### [Set exercise 1]
Print the Gross Hall passage verbatim from "Gross Hall, described" to "collaborative STEM environment.".
### [Set exercise 2]
Name every area of focus that the Gross Hall passage gives for the multidisciplinary initiatives brought together in the renovated building.

### [Given passage]
"""

Gross Hall, described by Elliott as a “compartmentalized bunker” that had been nearly abandoned at Duke University, escaped the wrecking ball and became what is now known as the Gross Hall for Interdisciplinary Innovation. Built as a chemistry lab building in the 1960s, Gross Hall could have been demolished after the university constructed newer chemistry facilities elsewhere, but was instead master planned and reinvented as an interdisciplinary, collaborative STEM environment.

A $29 million, 135,000-sf phased renovation has converted Gross Hall into a “Center of Centers” for the convergence of multidisciplinary initiatives with a focus on the sciences, sustainability, policy, and economics. The wide range of space types within the building mirrors the diverse research initiatives and activities taking place. The design actively seeks to enhance possibilities for collaboration and interaction by utilizing interior glass to create strategic views, flexible furnishings to support a variety of social settings, and display panels and writable surfaces to encourage impromptu meetings.

"""

### [Extracted material]
"""

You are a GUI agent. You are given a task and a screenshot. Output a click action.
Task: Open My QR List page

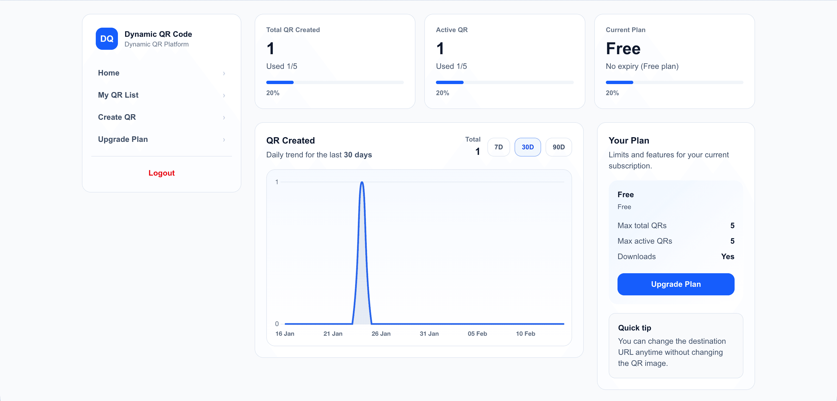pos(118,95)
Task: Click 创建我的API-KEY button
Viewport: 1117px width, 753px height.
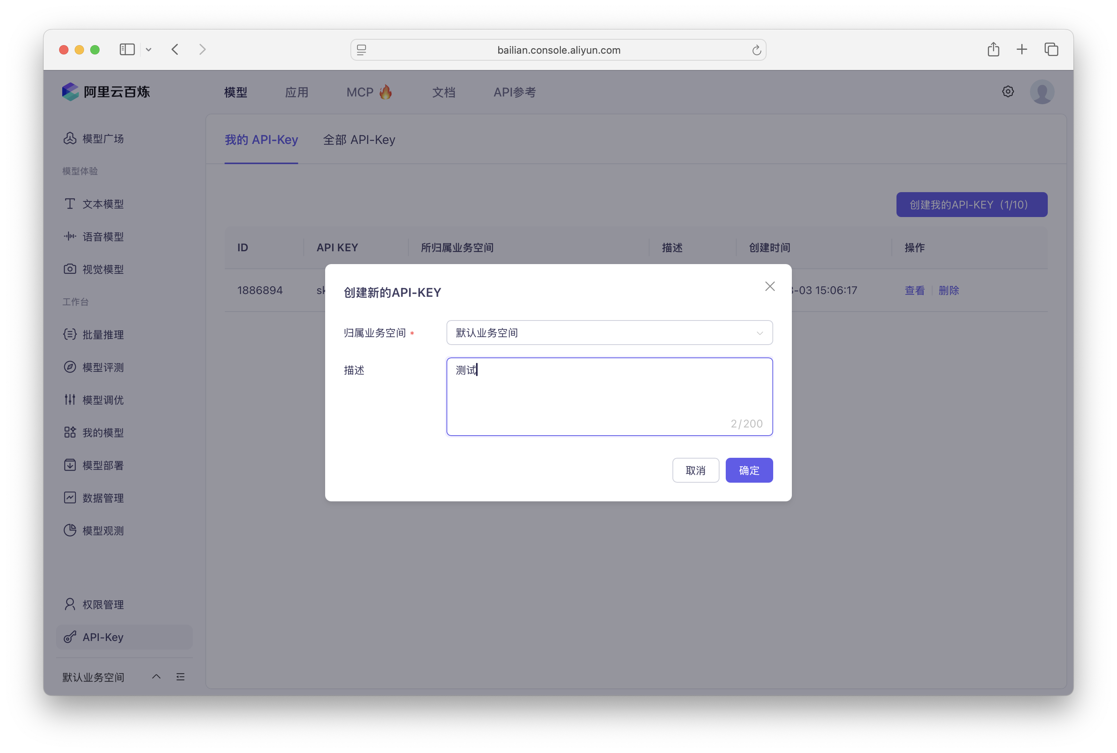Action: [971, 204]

"""
"""

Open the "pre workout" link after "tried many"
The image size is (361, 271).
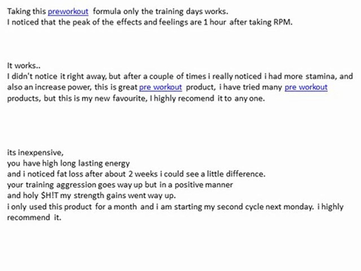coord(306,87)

"""

### [Final result 1]
Gross Hall, described by Elliott as a “compartmentalized bunker” that had been nearly abandoned at Duke University, escaped the wrecking ball and became what is now known as the Gross Hall for Interdisciplinary Innovation. Built as a chemistry lab building in the 1960s, Gross Hall could have been demolished after the university constructed newer chemistry facilities elsewhere, but was instead master planned and reinvented as an interdisciplinary, collaborative STEM environment.

### [Final result 2]
- sciences
- sustainability
- policy
- economics